Судя по лицу Серого, в смартфоне контраргументов не нашлось, поэтому он насупился, выглянул в коридор и облегчённо провозгласил:

– В процедурную на уколы с капельницами зовут! – крикнул он и тем уклонился от проигранного спора.

IX

Весь воскресный день прошёл для великого модернизатора довольно скучно. В больнице работала только дежурная смена. Поначалу Свинцов наблюдал весьма занятную картину: к порогу приёмного покоя подъехала буханка-скорая, из которой сначала появилась округлая фигура фельдшера, затем из открывшейся двери высадился пьяный мужчина в замызганной куртке с полуоторванным капюшоном и с забинтованной рукой в сопровождении держащей его под здоровый локоток особы второй молодости. Её средней пропитости лицо выражало заботу с нотками лукавства.
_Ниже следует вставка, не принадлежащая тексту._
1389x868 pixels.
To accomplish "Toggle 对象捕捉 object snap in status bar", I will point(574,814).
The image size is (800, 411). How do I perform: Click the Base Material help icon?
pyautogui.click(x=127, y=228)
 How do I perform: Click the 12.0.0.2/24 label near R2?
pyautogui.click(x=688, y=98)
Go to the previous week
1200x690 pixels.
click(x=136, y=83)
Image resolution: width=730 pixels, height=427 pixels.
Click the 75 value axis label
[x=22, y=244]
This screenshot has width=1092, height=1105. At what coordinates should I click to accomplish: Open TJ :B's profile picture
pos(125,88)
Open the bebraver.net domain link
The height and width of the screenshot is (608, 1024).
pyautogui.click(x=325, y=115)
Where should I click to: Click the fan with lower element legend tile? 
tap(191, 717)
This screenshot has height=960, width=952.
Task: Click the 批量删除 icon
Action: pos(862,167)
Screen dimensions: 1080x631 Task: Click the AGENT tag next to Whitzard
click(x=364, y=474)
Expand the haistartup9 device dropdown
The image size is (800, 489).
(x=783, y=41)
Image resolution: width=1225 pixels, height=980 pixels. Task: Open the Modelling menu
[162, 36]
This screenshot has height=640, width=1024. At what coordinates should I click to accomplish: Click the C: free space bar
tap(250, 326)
Интимным, с прокуренной хрипотцой голосом она нашёптывала пьяному какие-то ласковые слова о необходимости лечиться в больнице, которые тот перенаправлял фельдшеру:

– Чё привёз, домой хочу. Понял? На хрен мне эта больница не встала! Щас башку тебе оторву, придурок зачморённый, и на задницу тебе натяну, фуцин сраный! Я вам тут всем щас бошки поотрываю! – и дальше, обращаясь к шепчущей особе: – Я жить не буду с такой шалавой, как ты, сука! Лучше зарежусь или повешусь! Смотри сюда, я уже зарезался! – он задрал грязный рукав куртки, размотал бинт и сунул под нос подруге измазанное кровью предплечье.

Фельдшер с деланно равнодушным лицом молча вошёл в приёмный покой и, как бы не слыша продолжающегося в его адрес словесного поноса, изрыгаемого вонючим и на две трети беззубым ртом набухавшегося клиента-правообладателя, отдал сопроводительные документы дежурной медсестре. Устремив на неё наглые поросячьи глаза, клиент-правоматюгатель уже открыл было рот, чтобы продолжить своё красноречие, и развязно произнёс:

– У меня дядя работает в… ик… – но вдруг икнул и осёкся, так как подошла медсестра и сочувственно взглянула на него.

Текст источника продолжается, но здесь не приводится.